De uma forma ou de outra, o cinema parece ser o grande protagonista nos seus filmes. Bogdanovich será, provavelmente, um dos cinéfilos mais incuráveis da geração dos movie brats, o que quer dizer que vive assombrado pelos grandes clássicos - tanto ou mais do que, por exemplo, um De Palma ou um Scorsese... O que corre por entre as paisagens e os rostos de "Last Picture Show" e deste "Paper Moon" que não uma genuína sentimentalidade clássica? Como dizia Jean Baudrillard, reportando-se ao primeiro, nada diria que estávamos a ver uma obra dos anos 70; poderia muito bem ser um filme dos anos 50, mas não é, definitivamente, um "filme de época".
Confesso que sentimento semelhante só tive aquando do visionamento de "The House of the Devil" de Ti West, filme que, não tendo NADA a ver com o universo formal e temático de Bogdanovich, se reporta aos anos 80 sem fazer disso qualquer tipo de pretexto nostálgico-revivalista, pelo contrário, "naturalizando" de tal maneira os sinais desse tempo, que surge como um filme "mais eighties" que muitos filmes que se fizeram na década dos coletes e dos walkmen.
Poder-se-ia dizer o mesmo de um "Last Picture Show" ou "Paper Moon": não são filmes "passados" nos anos 40/50, são antes, e sem fazer disso mais do que aquilo que é, são filmes dos anos 40/50, que se desenrolam ou não nesse período (no caso da acção de "Paper Moon" estamos no período da Grande Depressão, por exemplo).
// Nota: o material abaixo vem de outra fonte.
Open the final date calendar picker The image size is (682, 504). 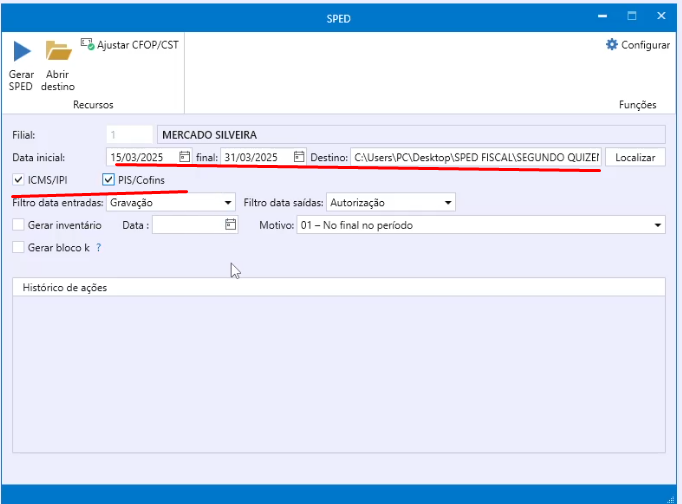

E é a partir desses anos, já de si de começo de despedidas do glamour do star system, da brincadeira adulta (muito adulta) dos grandes géneros cinematográficos, primeiras sementes de uma nova era que culminaria, precisamente, com o nascimento da geração de Bogdanovich... digo, é a partir desses anos em que este começou a ser mimado pela Sétima Arte que o realizador norte-americano desenvolve o seu próprio cinema.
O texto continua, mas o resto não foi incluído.